Why are investors buying music catalogs? What’s behind investor interest in music royalties?
Simply put… momentum. Investors like investing in industries with a tailwind, and the music biz has plenty of that. We took a look at the results from 2020 across multiple sectors of the music biz, and found the six stats that quantify the force of this momentum worth examining.
1: Worldwide Recorded Music Revenues
The International Federation of the Phonographic Industry (IFPI) issued its much-anticipated annual Global Music Report this past March. In it, the organization reported that worldwide recorded music revenues increased 7.4% in 2020 to $21.6 billion.
Clearly, any impact the pandemic lockdowns may have had on streaming services was merely a blip. Streaming music usage dipped slightly early in the year as listeners shifted from commute-based streaming to home-based streaming. But the concern that economic factors would cause fans to delete their music accounts did not come to pass.
Music industry revenues are now at their highest point since 2002.
2. Worldwide Streaming Revenues
Global streaming revenues increased 20%, to $13.4 billion, according to the IFPI. That makes streaming accountable for 62% of all global music revenues… clearly the dominant format, which is still growing.

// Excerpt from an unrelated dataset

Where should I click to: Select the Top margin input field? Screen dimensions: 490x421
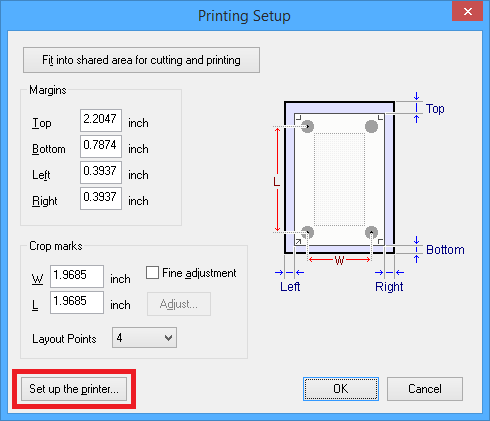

The chart below shows a breakdown of all 2020 revenues by format:
3. Worldwide Paid Subscription Accounts
Not all streaming activity is equal, with paid subscription accounts generating the most royalties. So it’s good to see the IFPI noting that paid accounts increased 30% in 2020, to 442 million globally.
There has been some concern over falling ARPU figures, or average revenue per user. As noted, paid subscribers increased 30% in 2020, but paid subscription revenue only rose 18.5%. An analysis by Music Business Worldwide revealed that the resulting annual ARPU fell from $24.60 per subscriber in 2019 to $22.44 in 2020.
Since most streaming services pay royalties as a percent of revenue, increasing overall revenues is the goal, not ARPU. In Spotify’s last earnings call, the company reported a 27% YoY increase in monthly active users, and a 16% increase in revenue, so the important metrics continue to trend in the right direction.
4. U.S. Results In Context
The United States is the largest music market in the world, and it too reported similar increases to both overall revenue and streaming revenue:
- Retail revenue increased 9.2% to $12.2 billion.
- Overall streaming revenue increased 13.4% to $10.1 billion, now representing 83% of total revenues.
- Paid subscription revenue increased 14.6% to $7.0 billion, representing 64% of total revenues.
- Paid subscriber accounts grew by 15 million to a total of 75.5 million
5. Emerging Markets
Emerging markets like Africa, Asia, and Latin America are all growing faster than the established bellwethers of North America, Europe, and Australia.
Here’s a ranking of year-over-year growth rates by region in 2020:
- Latin America: 15.9%
- Asia: 9.5%
- Africa: 8.4%
- North America: 7.4%
- Europe: 3.5%
- Australia: 3.3%
As you can see, Latin America is growing twice as fast as North America.
Looking beyond regions to specific countries, South Korea deserves special mention. The country’s recorded music revenues increased 44.8% in 2020, making it the fastest-growing market in the world and the sixth-largest overall.
6. Music Publishing
All the above stats focused on recorded music royalties. But publishing royalties are increasing right alongside.
Public performance royalty distributions for both major performing rights organizations (PROs)—ASCAP and BMI—increased for the sixth consecutive year, surpassing $1 billion every year since 2017.
Public performance aside, all music publishing revenue is increasing. We don’t yet have 2020 results for U.S. publishing revenues. But the chart below shows the year-over-year increases reported through 2019 by the National Music Publishers Association,
Taken together, these stats reflect both the ongoing momentum and resiliency of the music industry.
The challenges of the last year were perhaps the greatest faced by the music industry since the launch of the original Napster. But unlike the disruption of digital piracy, the pandemic only served to highlight the strength of digital streaming.
Had this still been a physical business, both touring AND in-store retail activity would have suffered. But it’s not, and it didn’t. And both the music business and royalty investors are better for it.